German conservatives on Monday pledged no tax increases, pragmatic action on climate change and a tough stance on Russia and China as they unveiled their plan to win voters in the September election in the absence of their veteran leader Angela Merkel.
Armin Laschet, head of Merkel’s Christian Democratic Union (CDU), and Markus Soeder, head of the smaller Bavarian Christian Social Union (CSU), pledged “stability and renewal” as they launched their manifesto in Berlin ahead of the September 26 vote – the first in 16 years not to feature Merkel.
Laschet – the Conservatives’ choice to succeed Merkel as chancellor – called for a “modernization campaign for Germany”, promising to combine “coherent climate protection with economic strength and social security”.
The two appeared together in a show of unity after months of damaging internal wrangling over who would be the chancellor candidate – one of many setbacks for the bloc in recent months as it looks to an era post-Merkel.
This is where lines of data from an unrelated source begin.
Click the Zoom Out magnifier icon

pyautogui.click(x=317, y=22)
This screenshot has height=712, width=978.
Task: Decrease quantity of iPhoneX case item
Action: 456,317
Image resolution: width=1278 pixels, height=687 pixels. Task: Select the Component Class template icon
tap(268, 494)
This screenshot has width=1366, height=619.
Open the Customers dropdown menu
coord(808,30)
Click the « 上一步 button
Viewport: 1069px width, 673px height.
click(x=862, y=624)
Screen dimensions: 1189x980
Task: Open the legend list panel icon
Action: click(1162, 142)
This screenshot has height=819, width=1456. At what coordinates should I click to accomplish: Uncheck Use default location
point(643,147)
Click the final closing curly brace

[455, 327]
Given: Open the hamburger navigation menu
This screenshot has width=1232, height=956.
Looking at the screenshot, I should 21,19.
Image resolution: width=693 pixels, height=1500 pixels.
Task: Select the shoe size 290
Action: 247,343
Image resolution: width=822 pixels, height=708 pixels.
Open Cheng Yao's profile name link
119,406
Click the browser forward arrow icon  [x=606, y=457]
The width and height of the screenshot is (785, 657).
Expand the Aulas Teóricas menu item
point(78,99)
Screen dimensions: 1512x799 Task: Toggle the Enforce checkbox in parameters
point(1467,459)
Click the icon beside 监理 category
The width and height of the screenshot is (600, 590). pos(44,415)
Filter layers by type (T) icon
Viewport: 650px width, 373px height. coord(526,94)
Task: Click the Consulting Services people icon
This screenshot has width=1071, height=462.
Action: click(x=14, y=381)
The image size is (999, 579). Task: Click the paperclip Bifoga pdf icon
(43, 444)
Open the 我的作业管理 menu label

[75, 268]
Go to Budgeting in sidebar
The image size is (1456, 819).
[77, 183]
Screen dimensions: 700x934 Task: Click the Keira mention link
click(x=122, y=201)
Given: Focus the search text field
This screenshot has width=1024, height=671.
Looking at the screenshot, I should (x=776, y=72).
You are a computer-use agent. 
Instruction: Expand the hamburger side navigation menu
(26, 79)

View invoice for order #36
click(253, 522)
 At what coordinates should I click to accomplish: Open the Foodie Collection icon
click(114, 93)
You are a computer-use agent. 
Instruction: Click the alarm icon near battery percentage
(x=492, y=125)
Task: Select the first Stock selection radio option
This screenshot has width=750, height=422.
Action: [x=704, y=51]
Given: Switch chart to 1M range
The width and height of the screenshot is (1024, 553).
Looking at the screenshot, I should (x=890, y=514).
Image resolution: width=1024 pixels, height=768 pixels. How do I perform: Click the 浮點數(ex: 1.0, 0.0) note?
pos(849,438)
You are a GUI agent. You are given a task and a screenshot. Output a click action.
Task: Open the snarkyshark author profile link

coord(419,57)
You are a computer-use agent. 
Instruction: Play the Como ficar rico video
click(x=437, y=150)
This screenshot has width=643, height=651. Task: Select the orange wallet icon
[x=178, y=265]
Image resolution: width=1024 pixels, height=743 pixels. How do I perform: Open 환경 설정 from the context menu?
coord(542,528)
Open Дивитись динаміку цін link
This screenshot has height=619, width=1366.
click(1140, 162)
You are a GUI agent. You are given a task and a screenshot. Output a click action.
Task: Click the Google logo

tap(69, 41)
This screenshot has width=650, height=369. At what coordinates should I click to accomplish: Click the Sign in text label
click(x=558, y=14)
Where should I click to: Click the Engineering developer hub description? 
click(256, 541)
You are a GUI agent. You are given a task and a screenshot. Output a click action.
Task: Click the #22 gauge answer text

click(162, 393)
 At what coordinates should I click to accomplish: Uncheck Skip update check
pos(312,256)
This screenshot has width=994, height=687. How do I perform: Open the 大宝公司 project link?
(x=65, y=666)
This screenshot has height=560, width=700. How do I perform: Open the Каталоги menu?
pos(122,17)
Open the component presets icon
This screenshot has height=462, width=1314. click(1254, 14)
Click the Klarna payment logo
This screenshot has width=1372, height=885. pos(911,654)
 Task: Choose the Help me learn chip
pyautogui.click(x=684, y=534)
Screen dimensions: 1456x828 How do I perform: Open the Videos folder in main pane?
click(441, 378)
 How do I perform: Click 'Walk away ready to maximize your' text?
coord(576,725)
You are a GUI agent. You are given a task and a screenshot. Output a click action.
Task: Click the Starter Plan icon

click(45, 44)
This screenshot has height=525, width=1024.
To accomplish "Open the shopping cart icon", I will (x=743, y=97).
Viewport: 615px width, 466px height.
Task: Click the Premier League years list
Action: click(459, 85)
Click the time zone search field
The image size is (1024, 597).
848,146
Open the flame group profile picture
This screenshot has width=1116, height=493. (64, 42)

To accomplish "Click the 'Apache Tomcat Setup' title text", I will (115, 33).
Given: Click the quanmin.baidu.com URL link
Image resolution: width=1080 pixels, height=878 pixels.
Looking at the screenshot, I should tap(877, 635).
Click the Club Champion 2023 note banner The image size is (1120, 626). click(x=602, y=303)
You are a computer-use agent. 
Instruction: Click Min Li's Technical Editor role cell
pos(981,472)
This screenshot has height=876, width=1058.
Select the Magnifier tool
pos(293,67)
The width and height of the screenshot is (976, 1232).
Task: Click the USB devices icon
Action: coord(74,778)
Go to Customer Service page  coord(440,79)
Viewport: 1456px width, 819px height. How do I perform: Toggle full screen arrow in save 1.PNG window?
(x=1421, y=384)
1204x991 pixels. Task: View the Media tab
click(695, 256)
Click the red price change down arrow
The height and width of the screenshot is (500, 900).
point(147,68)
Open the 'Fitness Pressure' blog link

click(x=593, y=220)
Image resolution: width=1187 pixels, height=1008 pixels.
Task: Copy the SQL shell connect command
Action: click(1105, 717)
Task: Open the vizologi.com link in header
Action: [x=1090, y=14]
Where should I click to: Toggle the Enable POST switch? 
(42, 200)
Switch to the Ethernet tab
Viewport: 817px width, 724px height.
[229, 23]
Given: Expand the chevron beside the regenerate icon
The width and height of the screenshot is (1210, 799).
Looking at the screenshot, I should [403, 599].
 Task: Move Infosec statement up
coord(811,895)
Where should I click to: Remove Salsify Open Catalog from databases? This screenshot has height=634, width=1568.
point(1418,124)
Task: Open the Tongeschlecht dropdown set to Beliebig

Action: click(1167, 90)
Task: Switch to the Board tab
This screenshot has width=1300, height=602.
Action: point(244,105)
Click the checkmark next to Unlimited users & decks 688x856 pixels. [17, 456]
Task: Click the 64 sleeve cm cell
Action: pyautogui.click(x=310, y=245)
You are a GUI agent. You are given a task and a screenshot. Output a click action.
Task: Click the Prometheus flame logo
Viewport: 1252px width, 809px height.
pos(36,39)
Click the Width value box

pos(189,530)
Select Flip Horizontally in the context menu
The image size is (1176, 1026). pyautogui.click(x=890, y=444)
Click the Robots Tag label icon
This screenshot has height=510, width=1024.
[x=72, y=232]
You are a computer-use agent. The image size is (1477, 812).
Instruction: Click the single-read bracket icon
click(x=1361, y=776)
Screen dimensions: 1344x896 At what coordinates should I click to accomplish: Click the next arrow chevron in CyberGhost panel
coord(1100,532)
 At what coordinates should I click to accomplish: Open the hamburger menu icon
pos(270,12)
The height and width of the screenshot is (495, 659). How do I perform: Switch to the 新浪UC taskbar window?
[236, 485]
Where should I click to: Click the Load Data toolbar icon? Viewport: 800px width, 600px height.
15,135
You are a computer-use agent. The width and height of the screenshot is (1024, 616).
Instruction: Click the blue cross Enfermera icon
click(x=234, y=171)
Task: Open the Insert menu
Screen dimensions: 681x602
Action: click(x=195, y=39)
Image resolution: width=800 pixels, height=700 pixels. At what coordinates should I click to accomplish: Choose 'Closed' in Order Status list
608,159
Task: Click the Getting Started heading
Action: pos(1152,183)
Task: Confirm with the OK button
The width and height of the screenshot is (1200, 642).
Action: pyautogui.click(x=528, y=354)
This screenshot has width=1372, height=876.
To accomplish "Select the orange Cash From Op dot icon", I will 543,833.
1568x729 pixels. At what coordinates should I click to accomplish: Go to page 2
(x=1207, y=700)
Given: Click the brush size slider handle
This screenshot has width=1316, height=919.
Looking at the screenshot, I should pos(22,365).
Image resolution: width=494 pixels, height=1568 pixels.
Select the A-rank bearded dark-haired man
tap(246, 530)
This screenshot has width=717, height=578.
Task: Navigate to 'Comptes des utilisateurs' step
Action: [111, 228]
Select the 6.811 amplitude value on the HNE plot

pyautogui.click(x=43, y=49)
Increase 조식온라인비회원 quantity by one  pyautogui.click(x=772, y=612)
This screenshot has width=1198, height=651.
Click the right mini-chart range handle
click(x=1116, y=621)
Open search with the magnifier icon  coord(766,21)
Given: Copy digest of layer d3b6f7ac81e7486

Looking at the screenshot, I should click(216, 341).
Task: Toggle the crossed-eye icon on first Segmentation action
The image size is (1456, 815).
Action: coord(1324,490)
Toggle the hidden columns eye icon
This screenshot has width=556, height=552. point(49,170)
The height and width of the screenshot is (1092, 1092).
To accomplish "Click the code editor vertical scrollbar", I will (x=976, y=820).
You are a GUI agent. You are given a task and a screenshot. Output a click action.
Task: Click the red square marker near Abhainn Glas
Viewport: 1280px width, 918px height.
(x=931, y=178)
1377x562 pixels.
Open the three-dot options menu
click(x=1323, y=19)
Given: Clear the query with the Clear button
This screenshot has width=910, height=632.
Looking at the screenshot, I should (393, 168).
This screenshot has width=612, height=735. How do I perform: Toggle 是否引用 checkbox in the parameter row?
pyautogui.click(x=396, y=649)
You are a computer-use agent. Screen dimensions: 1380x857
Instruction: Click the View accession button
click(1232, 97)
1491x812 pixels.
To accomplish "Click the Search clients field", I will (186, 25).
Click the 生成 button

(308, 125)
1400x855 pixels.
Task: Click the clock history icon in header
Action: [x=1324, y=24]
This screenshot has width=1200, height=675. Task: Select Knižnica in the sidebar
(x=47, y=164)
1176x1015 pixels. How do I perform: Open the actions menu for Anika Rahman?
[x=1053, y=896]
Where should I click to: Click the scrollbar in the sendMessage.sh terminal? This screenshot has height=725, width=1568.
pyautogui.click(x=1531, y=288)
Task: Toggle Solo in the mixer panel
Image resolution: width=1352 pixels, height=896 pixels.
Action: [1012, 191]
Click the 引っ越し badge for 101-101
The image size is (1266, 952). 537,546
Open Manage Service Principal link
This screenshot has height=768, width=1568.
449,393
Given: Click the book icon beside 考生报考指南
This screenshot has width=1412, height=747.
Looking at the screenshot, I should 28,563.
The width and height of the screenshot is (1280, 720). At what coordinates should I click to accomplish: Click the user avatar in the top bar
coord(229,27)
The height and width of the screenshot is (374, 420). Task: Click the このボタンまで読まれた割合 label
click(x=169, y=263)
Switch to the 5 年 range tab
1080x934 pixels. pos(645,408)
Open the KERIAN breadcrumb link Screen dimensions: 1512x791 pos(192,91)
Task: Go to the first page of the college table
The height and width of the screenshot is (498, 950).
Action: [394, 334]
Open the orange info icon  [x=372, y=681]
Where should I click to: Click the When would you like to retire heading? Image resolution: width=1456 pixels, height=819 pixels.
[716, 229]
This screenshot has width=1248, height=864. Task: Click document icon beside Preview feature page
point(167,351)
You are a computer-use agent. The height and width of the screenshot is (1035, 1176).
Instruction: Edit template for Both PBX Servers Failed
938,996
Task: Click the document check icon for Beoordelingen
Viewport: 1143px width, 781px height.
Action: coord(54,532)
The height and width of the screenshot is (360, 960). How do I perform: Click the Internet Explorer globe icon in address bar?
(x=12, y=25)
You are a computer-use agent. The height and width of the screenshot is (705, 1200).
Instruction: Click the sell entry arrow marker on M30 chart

But the alliance has gained momentum since Laschet’s appointment to the top position, winning a landslide victory in a key regional election and now polling around 28%, ahead of the Greens in second place with around 21% .
Soeder admitted on Monday that he had faced some “disappointments” but said he had “no resentment” towards Laschet. “We clarified everything and discussed everything together,” he said.
– Life after Merkel –
The CDU-CSU alliance, also known as the Union, has dominated German politics for much of the past 70 years, but struggles to rename itself without Merkel, who, despite many ups and downs, remains immensely popular.
“For a long time, Merkel alone was the manifesto of the Union,” the daily Bild wrote recently, suggesting that Laschet “rushed from meeting to meeting” in a rush to finalize a new strategy for the alliance.
In final talks ahead of the manifesto’s launch on Monday morning, Merkel stressed that global politics was entering a “new era,” sources close to the talks told AFP.
Tories have faltered as Merkel prepares to bow out, suffering anger over the government’s handling of the pandemic and a corruption scandal involving shady coronavirus mask contracts.
# photo1 For several weeks earlier this year, they lost their traditional lead in the polls to the Greens, who jumped on the nomination of their young candidate for Chancellor Annalena Baerbock, 40.
But a poll for broadcaster RTL last week had Laschet as Germany’s first choice to replace Merkel by 23%, ahead of Baerbock for the first time since they both threw their hats in the ring.
Laschet has long been a close ally of Merkel and has pledged to continue the Chancellor’s moderate centrist course.
The new manifesto adheres to the economic underpinnings of conservative dogma – no tax hikes even though the pandemic has left a big hole in the country’s budget.
Any tax hike would be an “obstacle to the necessary recovery of our economy,” argued the Conservatives.
– Climate wars –
On foreign policy, he rejects Turkey’s EU membership and calls for a united front of Europe and the United States against China, which he describes as “the greatest foreign policy challenge. and security of our time ”.
But it is the Tories’ climate agenda that could come under the most scrutiny at home, as the Greens are not only shaping themselves as their closest competitor, but also a potential coalition partner after the vote.
The manifesto promises to “combine sustainable growth, climate protection and social security” to achieve Germany’s climate neutrality goal by 2045, but it also stresses that this must be done without “new burdens for businesses “.
# photo2Criticizing the Tories’ plan as “lacking in courage” Baerbock said the alliance only wanted “to do as before”.
She accused the alliance of not having proposed any real reform project to achieve climate neutrality and of betting on emissions trading to achieve a greener future.
“Therefore, this is all very unfair and anti-social,” she said.